**Task:** Using the listing below, show all lines that hold the word "agent".
------------------------
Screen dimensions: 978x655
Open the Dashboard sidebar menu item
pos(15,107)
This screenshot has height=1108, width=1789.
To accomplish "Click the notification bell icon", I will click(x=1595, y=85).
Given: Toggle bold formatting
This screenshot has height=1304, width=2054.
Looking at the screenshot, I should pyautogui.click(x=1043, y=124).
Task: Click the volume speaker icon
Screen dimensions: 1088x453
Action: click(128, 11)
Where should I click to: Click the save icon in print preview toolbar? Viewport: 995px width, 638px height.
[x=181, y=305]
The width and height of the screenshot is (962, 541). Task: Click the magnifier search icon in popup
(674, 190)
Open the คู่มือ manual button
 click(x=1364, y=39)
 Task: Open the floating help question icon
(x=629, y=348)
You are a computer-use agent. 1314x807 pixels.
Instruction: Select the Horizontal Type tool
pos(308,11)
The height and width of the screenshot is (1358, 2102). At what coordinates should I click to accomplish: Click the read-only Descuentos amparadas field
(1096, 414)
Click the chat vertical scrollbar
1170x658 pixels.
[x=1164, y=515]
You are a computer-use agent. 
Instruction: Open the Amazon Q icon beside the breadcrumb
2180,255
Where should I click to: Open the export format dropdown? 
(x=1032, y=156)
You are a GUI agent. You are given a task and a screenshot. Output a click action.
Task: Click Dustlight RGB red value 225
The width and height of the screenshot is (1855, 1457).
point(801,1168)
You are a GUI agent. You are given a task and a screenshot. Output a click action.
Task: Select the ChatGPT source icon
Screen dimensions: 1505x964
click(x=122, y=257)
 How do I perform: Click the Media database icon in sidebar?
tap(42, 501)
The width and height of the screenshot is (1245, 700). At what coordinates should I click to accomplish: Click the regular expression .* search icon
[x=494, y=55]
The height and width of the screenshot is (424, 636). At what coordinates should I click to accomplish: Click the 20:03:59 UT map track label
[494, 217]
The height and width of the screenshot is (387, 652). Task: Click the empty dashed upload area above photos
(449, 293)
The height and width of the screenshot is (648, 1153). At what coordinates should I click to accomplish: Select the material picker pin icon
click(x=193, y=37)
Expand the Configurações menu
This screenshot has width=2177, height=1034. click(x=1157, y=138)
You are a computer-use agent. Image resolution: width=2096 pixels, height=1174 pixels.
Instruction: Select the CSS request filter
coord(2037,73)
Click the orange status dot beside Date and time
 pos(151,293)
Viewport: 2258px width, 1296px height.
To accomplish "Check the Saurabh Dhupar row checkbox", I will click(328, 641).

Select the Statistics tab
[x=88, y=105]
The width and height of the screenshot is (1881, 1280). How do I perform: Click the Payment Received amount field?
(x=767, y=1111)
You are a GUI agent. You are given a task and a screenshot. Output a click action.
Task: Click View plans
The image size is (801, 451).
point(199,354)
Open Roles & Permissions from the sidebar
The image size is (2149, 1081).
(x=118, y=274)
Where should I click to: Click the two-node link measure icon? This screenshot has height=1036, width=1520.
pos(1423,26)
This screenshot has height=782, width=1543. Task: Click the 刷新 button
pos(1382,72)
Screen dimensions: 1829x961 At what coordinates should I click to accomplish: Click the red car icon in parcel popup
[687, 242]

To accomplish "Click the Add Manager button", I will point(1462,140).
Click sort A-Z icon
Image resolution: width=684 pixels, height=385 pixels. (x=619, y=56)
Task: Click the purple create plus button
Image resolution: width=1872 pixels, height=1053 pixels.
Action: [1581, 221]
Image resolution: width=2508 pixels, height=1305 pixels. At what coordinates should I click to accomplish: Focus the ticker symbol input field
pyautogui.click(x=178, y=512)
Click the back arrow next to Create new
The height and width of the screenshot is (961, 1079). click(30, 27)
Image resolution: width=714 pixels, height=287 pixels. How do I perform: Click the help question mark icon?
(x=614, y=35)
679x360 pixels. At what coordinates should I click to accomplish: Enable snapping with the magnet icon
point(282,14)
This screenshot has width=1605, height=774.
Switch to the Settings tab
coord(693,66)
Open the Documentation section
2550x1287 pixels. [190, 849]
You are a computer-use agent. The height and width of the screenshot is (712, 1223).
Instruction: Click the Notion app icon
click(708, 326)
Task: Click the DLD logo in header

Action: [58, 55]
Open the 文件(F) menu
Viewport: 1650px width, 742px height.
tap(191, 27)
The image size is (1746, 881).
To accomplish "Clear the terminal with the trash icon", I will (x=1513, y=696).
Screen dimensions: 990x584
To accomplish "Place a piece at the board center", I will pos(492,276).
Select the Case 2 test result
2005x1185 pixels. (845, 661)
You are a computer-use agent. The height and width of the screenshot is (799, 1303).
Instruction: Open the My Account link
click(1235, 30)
------------------------
**Finished exercise:**
You are a computer-use agent. 1314x807 pixels.
You are a computer-use agent. 
You are a GUI agent. You are given a task and a screenshot. Output a click action.
You are a GUI agent. You are given a task and a screenshot. Output a click action.
You are a computer-use agent. Image resolution: width=2096 pixels, height=1174 pixels.
You are a GUI agent. You are given a task and a screenshot. Output a click action.
You are a computer-use agent. The height and width of the screenshot is (712, 1223).
You are a computer-use agent. The height and width of the screenshot is (799, 1303).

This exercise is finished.